» **RECORDED INFORMATION**:

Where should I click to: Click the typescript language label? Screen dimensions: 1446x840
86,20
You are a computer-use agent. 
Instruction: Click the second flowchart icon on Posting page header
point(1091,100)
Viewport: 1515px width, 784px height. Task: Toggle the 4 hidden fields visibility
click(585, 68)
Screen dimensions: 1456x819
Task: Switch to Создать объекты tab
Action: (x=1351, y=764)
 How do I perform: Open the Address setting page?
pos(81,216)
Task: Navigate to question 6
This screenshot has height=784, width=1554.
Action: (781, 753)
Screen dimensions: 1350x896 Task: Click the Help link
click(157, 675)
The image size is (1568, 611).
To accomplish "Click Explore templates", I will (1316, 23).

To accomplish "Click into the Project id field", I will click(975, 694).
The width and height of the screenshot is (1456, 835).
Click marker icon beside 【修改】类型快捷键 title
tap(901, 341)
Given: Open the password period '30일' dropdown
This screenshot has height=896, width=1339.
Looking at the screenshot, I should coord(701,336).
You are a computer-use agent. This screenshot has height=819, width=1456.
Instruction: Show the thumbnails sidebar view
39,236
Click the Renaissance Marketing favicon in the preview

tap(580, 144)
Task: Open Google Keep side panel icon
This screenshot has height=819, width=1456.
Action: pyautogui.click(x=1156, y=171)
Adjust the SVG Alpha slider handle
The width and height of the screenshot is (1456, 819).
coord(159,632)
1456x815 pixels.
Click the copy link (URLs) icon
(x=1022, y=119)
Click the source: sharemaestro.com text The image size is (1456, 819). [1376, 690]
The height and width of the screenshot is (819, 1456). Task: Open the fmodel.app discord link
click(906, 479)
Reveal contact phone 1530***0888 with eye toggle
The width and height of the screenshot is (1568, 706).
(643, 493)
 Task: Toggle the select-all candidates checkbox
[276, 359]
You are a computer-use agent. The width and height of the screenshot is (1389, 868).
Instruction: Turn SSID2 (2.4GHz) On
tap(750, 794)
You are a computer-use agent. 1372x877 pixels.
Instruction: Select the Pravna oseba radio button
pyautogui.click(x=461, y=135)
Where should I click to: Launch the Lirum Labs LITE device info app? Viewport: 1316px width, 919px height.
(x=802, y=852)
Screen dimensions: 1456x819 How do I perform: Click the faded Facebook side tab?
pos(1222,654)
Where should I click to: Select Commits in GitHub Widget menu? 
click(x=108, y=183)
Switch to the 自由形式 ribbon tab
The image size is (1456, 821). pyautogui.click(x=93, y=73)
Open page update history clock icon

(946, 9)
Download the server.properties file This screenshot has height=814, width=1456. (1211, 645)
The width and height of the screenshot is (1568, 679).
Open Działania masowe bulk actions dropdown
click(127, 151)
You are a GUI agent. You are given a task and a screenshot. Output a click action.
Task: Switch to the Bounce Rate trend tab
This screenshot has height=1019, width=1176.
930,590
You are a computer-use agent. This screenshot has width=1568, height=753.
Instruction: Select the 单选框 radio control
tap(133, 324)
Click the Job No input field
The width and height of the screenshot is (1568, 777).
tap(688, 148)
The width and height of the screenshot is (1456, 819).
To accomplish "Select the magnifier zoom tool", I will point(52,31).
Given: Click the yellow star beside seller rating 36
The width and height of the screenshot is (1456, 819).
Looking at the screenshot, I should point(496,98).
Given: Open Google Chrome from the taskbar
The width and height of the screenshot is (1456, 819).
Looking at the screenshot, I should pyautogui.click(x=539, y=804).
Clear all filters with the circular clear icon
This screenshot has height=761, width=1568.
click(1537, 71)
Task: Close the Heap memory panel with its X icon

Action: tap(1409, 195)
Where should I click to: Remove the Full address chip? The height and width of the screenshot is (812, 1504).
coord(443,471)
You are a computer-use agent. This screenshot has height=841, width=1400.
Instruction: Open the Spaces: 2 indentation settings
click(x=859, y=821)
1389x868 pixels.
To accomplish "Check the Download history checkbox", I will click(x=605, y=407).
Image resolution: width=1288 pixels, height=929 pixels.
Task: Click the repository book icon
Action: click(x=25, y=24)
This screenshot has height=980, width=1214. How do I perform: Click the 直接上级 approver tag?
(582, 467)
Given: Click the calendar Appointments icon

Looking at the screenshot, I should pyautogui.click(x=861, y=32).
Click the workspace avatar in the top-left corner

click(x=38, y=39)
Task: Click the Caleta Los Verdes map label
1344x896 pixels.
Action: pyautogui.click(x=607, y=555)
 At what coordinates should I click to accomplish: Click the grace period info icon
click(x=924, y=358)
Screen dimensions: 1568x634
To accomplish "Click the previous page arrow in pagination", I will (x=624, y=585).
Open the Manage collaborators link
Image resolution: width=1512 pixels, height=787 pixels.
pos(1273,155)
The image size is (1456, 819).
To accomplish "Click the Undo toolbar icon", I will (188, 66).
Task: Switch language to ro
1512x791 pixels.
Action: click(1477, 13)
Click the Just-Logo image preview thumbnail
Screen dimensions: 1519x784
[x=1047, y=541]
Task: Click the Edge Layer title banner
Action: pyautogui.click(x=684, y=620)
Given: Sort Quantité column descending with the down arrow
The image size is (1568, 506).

» **TASK TO CARRY OUT**: Scan the data above and report each line in which "arrow" is present.

» **SOLUTION TO THE PROBLEM**:
To accomplish "Click the previous page arrow in pagination", I will (x=624, y=585).
Given: Sort Quantité column descending with the down arrow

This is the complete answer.